◆ 作業指示
a) オンライン授業についての文章で、筆者が書こうと思っていた内容を発表した場はどこか。
b) オンライン授業についての文章を、最後の文の後から書き継いでください。

続きます、と言っておいて続きを書いていなかった「声も姿も知りません – オンライン授業雑感1」ですが、先日の「2021中東・北アフリカ日本語教育シンポジウム」で、その書こうと思っていた内容を発表してきました。なので、そのときのスライドを公開し補足を加えたものを、続編記事として公開します。

プール監視員な私と学習環境のデザイン from Sunami Hokuto

発表内容のスタンスというか、2020年度の教師としての実感は「ケースにもよるが、フルリモートでも授業はそれなりにいける」でした。同じことを感じた学習者も多かったのではないかと考えています。

注意すべきは「ケースにもよるが」という点です。教師側の要素(教育観や授業スタイル、扱う内容など)や、学習者側の要素(学習環境や学習スタイル、内容理解度など)、その他の要素(他と授業との兼ね合いや学校の制約など)によって、リモートだとかなり難しいというケースは当然あります。

フルリモート万歳!でもなく、対面授業に戻すぞ絶対!でもなく、両者の良いところを生かしながら、教師はもちろん学習者も(そして学校も)うまく学習環境をデザインすることが大切だというのが僕の考えです。

2021年度は、教師と学校の真価がこれまで以上に問われるでしょう。2020年度は、突然の社会状況の変化、有無を言わさぬリモート実施という事情を学生も理解していますから、授業のデザインのまずさ、教師や学校のダメな対応があっても、学生は「先生も大変なんだろうな」とある程度大目に見てくれたかもしれません。でも2シーズン目は言い訳できません。これで全然できてなかったら「この先生(学校)はダメだな」になってしまうでしょう。

◆ 所定の記録

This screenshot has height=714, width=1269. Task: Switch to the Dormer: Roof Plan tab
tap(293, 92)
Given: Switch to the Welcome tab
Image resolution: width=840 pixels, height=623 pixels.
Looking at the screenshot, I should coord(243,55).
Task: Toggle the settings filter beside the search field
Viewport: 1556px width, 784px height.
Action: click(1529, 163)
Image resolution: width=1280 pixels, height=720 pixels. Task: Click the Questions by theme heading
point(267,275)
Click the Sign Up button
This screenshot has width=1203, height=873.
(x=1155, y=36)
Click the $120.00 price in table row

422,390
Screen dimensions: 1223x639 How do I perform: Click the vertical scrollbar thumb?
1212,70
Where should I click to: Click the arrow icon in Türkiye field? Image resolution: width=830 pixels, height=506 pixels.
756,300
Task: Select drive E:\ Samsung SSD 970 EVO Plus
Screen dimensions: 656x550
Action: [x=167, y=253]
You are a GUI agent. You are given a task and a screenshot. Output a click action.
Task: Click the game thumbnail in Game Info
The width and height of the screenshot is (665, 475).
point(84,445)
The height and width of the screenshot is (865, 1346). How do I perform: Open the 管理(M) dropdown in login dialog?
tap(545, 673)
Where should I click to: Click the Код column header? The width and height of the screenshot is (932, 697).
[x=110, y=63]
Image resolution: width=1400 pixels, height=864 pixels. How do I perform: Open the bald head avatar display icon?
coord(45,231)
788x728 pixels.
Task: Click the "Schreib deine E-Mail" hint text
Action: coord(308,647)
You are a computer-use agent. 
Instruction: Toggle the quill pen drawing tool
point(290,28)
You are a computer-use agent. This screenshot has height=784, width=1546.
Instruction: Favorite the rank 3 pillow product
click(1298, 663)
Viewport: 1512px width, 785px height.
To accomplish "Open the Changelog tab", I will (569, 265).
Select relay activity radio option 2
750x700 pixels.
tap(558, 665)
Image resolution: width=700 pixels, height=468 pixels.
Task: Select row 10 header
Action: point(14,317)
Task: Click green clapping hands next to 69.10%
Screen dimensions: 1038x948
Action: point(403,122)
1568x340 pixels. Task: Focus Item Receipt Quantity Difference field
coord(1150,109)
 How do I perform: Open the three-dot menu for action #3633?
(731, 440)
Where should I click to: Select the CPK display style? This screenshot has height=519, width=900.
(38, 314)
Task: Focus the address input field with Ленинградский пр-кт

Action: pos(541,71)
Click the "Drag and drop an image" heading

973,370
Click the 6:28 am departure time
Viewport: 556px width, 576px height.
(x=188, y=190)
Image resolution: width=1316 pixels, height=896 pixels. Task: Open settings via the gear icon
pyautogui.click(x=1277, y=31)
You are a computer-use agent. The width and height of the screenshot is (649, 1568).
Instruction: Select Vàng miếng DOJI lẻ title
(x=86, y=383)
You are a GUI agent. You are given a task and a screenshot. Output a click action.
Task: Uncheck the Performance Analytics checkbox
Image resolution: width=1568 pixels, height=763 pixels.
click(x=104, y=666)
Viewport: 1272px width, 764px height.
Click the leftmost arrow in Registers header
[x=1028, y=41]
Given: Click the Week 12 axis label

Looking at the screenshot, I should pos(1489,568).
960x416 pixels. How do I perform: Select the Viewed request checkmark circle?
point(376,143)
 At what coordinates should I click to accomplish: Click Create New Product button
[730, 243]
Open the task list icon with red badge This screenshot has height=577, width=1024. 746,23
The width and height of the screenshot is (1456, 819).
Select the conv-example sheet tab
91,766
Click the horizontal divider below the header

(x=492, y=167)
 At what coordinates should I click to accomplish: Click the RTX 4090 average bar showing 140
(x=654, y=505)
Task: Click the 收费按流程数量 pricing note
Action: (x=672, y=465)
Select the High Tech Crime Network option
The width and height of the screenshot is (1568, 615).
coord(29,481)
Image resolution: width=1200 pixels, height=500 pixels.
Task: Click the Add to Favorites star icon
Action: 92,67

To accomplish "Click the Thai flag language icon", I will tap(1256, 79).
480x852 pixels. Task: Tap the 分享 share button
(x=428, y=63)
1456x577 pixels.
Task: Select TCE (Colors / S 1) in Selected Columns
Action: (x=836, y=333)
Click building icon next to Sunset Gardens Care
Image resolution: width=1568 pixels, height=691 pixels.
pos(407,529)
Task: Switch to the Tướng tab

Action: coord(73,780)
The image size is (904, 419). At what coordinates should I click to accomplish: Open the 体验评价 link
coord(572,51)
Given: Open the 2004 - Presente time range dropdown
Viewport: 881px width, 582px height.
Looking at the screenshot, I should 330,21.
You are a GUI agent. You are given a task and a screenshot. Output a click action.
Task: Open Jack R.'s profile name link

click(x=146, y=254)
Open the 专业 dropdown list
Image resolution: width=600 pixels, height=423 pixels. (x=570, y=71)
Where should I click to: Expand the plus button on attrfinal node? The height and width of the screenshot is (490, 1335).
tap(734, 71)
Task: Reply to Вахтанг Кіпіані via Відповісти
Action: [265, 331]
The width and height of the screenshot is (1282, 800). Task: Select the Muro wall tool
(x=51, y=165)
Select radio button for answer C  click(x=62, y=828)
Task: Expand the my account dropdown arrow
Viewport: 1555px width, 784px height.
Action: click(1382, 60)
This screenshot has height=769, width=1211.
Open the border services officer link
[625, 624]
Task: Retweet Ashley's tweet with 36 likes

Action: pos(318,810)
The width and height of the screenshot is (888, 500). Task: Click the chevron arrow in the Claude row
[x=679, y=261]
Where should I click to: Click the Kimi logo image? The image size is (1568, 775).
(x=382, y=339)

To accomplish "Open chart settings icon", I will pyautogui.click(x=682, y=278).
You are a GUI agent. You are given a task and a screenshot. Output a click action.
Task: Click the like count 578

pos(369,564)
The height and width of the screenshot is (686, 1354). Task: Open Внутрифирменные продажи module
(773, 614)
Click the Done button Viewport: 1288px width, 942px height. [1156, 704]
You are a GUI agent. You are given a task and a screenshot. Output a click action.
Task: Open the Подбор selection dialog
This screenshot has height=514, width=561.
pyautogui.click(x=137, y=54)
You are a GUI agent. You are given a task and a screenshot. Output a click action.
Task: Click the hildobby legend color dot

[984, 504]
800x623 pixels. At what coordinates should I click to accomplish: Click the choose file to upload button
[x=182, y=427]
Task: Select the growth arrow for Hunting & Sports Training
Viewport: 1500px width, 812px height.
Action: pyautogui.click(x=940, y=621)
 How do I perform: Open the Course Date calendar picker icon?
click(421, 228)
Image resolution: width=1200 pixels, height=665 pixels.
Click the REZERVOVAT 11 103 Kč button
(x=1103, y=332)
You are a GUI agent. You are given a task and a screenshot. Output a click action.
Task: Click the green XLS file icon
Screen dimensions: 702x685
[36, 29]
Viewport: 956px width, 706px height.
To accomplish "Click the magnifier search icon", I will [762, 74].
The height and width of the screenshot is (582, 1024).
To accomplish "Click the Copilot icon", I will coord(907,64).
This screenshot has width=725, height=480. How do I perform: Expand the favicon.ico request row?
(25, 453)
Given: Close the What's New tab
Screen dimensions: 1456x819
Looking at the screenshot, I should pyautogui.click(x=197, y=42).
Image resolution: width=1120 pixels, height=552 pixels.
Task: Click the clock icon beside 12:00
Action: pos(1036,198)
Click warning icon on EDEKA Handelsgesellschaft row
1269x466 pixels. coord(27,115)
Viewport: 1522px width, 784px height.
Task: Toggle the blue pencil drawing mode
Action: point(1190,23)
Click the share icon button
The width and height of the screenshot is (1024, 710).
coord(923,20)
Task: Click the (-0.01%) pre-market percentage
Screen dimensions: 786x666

◆ 結果一覧
a) 2021中東・北アフリカ日本語教育シンポジウム

b)
この1年で学生の側も「学び方には選択肢があり、合う・合わないがあるのだ」と実感したはずです。だからこそこれからは、自身の状況に合った選択肢を取れるよう教師や学校に要求するはずです。たとえば「こんな講義だけの授業だったらオンデマンド動画にしてよ」とか「この科目は苦手だから対面で手取り足取りサポートしてほしい」とか「今週はいろいろあるんで自宅から受けたいな」とかね。

そうした様々なニーズは、真摯に学びに向き合っている証拠で(ただ出席するだけでの姿勢と比べたら)歓迎すべきことです。とはいえ、それに学校が現実的にどう応えるのかは難しい問題です。それでも、単純にすべての授業を一律に対面ないしはリモートに統一するような雑な回答では、あるいは質の伴わないハイフレックス型授業を教師にやらせるのでは、学生の多くは納得しないし、たぶん黙ってないと思うんですよね。学びというのはそんな単純なものじゃない、ケースによるでしょと、何より学生が痛感しているはずですから。

2020年度の学校は、社会状況的に「フルリモート」という手を打たざるを得ない1年でした。2021年度からは、社会状況など関係なく、学生の方を向いた新しい一手を打てるかが、学校の存在価値を左右するのではないかと見ていますし、そうあってほしいです。